Let’s write this function into a .c
file and compile it with clang -emit-llvm
to get a sense
of the LLVM IR we should write (toggled away for brevity):
Note
The decision to trace both memory stores and memory loads from the same function is not a trivial one.
Since our LLVM Pass gives us full control, we could easily define two separate functions -
traceMemoryLoad
and traceMemoryStore
- and call the appropriate function for load and store
instructions. This would save us from having to branch in our memory trace function - we’d be
“offloading” the branching to compile time, which is pretty cool.
I chose to implement a shared function because I thought it would be a bit more interesting to
implement a branched function in our pass - and saving on a branch seems like an unnecessary
optimization given that we’re calling the very heavy fprintf
from our function anyways.
We can see that our function centers on an icmp
instruction, followed by a br
- which will jump
to either the load or store trace based on the comparison result.
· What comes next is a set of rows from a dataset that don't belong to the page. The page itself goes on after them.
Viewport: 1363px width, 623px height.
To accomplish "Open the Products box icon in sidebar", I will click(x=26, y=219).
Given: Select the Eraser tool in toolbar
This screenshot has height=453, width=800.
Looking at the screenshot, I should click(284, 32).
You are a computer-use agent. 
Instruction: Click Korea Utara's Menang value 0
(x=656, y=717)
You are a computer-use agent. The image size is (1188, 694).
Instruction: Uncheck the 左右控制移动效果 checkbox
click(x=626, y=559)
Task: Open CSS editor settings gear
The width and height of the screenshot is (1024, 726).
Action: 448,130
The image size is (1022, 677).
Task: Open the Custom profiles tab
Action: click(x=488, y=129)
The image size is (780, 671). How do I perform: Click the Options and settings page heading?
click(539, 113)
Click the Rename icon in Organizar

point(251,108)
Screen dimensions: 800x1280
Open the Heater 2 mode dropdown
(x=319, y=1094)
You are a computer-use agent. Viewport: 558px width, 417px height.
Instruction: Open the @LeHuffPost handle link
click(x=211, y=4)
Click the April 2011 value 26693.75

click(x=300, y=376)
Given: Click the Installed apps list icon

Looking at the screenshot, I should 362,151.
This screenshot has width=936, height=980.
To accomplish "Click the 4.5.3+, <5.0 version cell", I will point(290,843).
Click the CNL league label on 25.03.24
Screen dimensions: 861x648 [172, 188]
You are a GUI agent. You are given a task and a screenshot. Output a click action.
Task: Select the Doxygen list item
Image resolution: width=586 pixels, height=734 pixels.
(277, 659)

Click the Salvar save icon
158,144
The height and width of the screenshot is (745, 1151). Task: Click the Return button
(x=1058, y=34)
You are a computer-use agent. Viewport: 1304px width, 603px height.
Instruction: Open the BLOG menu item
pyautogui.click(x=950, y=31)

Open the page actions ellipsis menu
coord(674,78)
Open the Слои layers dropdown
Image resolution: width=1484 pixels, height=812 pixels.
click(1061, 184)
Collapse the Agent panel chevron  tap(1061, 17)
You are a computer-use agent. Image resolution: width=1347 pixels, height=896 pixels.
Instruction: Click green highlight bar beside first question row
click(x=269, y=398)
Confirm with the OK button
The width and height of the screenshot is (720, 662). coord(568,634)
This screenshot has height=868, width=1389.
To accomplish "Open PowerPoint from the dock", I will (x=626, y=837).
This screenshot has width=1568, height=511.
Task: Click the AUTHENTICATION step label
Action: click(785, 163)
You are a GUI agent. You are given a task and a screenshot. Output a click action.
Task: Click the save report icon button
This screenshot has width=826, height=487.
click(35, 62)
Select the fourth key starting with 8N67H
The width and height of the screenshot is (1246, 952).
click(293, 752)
Each branch then ends with an
unconditional jump to a ret void
.
Seems simple enough, let’s start coding this in our pass:
Step One - Creating the Function
We’ve already seen usage of llvm::Module::getOrInsertFunction
back when we wanted to make sure
that we had access to fprintf
. But whilst fprintf
is a C standard library function - with the
C standard library available to us at link time - this time we’ll be inserting our very own
function!
Once again, we’ll be inserting directly into our main
module - and as our function will be
externally linked, we’ll be able to access it from all compilation modules.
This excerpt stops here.